Anyway, Katie got the
train this morning, and John’s gone off to play golf. We did eventually calm down and have a proper
discussion and he actually said that he was delighted and that he hoped I was
too. I told him I was nervous. I said that I didn’t want to force him into a
long term relationship that he wasn’t happy with, and he asked me why on earth
I thought he wouldn’t be happy. We’d
been happy for six months. Why would that change? Then I told him what Katie
had said.
This morning John
brought me breakfast in bed and said that the main thing was that we should be
able to tell each other anything and not worry about how the other one is going
to react. He’s right, I know. I should have told him sooner.
I didn’t say anything
about it to Katie this morning and she didn’t mention it either. I just gave her a book of stamps so she could
send some postcards to her friends and gave her an extra tenner on top of her
allowance. We did have a big hug at the
station and she’s going to meet me at the little café in two weeks. We always meet there.
So now there’s just
me, and my morning sickness.
********************************************
Well here I am in
Croyde, on the beautiful North Devon coast.

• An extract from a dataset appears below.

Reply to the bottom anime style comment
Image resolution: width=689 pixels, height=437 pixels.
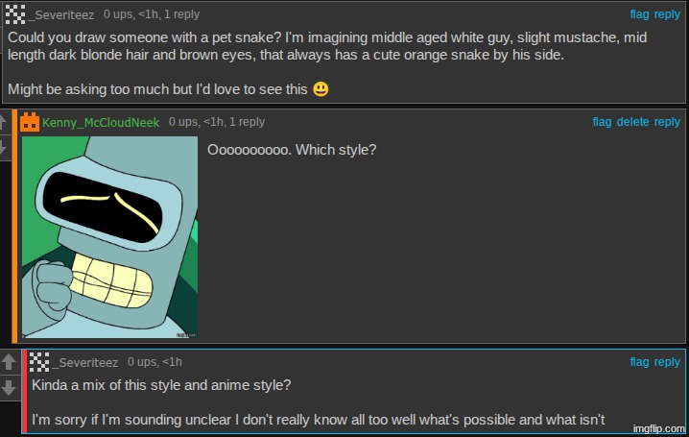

It is a lovely day. There’s a
light breeze frothing up the waves and the sea is dotted with surfers. Katie and I have just been for a long walk up
the coastal path as far as Baggy Point. We talked. Now she’s gone off to the
surf school to help Simon sort out the wetsuits. The three of us are meeting up tonight for a
meal at The Thatch.
Katie said that she’d
had a long talk with her dad. Her dad had
said that it was fine for her to move in with him, and they talked about the
schools, and other practical things like how she would get to school, whether
she was going to carry on with her dancing, whether she would want to spend
some weekends with me, or part of the holidays. They’d talked about money and
Simon had told her that they would have to be a bit careful, because his work
was seasonal and so the money he earned in the summer had to last him through
the winter as well. She didn’t mention
the cattle trucks. She said she’d
offered to try and get a Saturday job and Simon had said that he could always
use more help at the surf school.
But then she said
she’d decided not to stay. She said that
she had realised that I was going to need her more than ever now: having a
baby. She asked me if I was going to
marry John and whether I’d thought about any names yet. I told her it was early days and that we’d
think about those things all in good time, together, the three of us.
I asked her what she thought
her dad would say about her not going to live with him. She said he’d be cool about it. He was cool about everything.
I’m so happy, I could cry. Must be the hormones.